Question:  Is there some simple way to calculate how much I can afford in retirement and not make a new calculation every year?

 

Answer:  There is a simple method for retired people with Social Security, a significant pension, and a conservative allocation of investments, but you still have to make a new calculation every year.  The amount you can spend would be Annual Social Security + Annual Pension x (Your age divided by 100) + Savings (exclusive of reserves) divided by (100 - Your age). If you use after-tax values in the equation, spending does not have to include income tax.

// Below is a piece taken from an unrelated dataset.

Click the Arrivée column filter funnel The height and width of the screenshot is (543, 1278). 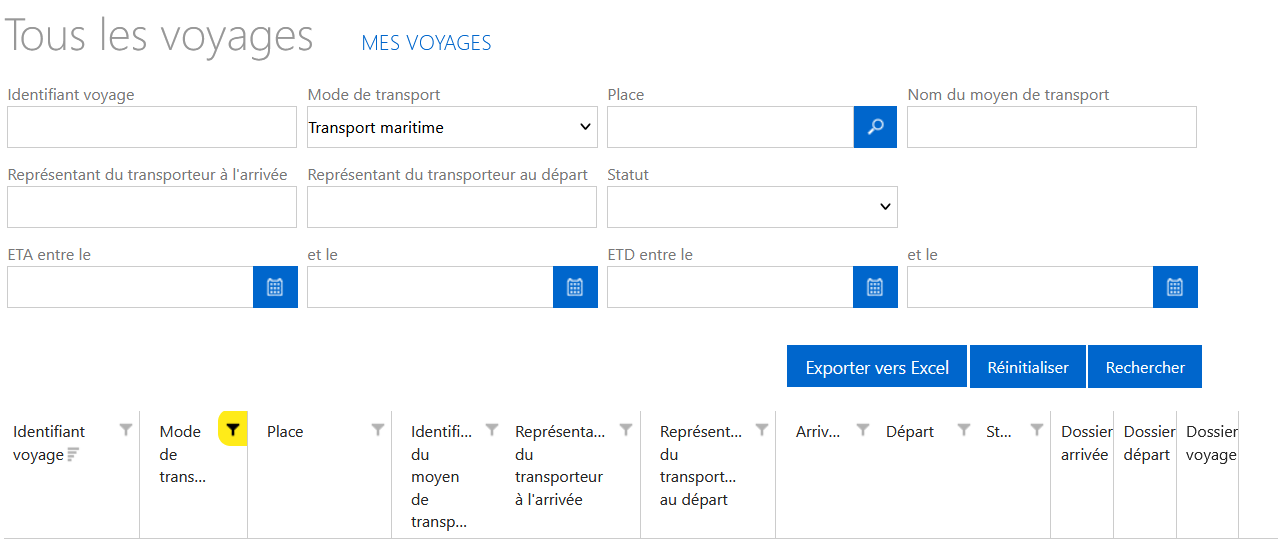click(x=863, y=430)
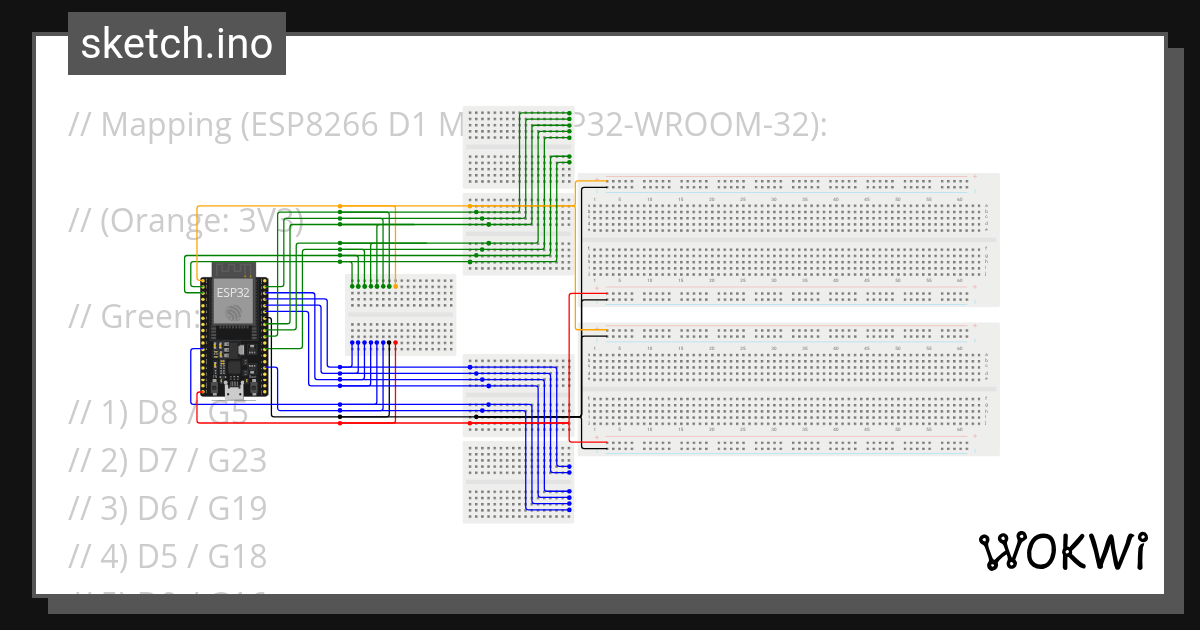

The main caution is that reserves are sufficient to cover emergencies and replacements of things that wear out or become obsolete.  There are articles on www.analyzenow.com that cover how to estimate how much you need for replacement reserves.

 

A 90 year old friend of mine who does not use computers any more has used this formula now for twenty years.  He has been delighted with how well it has worked for him.  However, he has a substantial pension and invests conservatively.

 

You'll find that the affordable spending does not vary a lot year to year unless the savings contribution above is largely invested in equities or you do not have a significant pension.  However, I strongly recommend the Pre and Post Retirement Planner on www.analyzenow.com for those that have Excel because it’s a lot easier to input uneven expenses and income as well as give you some perspective how well or poorly things might turn out.  It also lets you better plan for survivor’s benefits.

 

None of us can predict the future.  You'll likely find that there are many events during your retirement that can change your future outlook even more than a drop or increase in the stock market.  A daughter with children might get divorced and come back home to live, you may have some large uninsured event, a spouse might require assisted care early in retirement, Medicare may not cover a required treatment, etc.  Also, the government might greatly increase tax rates (likely), change entitlements (also likely) or you might experience hyper-inflation (possible with current national and state debt projections).

 

As a practical matter, you will probably be able to avoid an annual re-calculation for a number of years, but you'll almost certainly know when you have to make a new assessment as large and abrupt things happen or you find your budget just won't cover all needed expenses.  Then you'll either have to find supplemental income (downsize home, reverse mortgage, part-time work, support from children, etc.) or find a way to reduce what you consider to be "needed expenses."  Remember too, that often the largest expenses often come very near the end of life.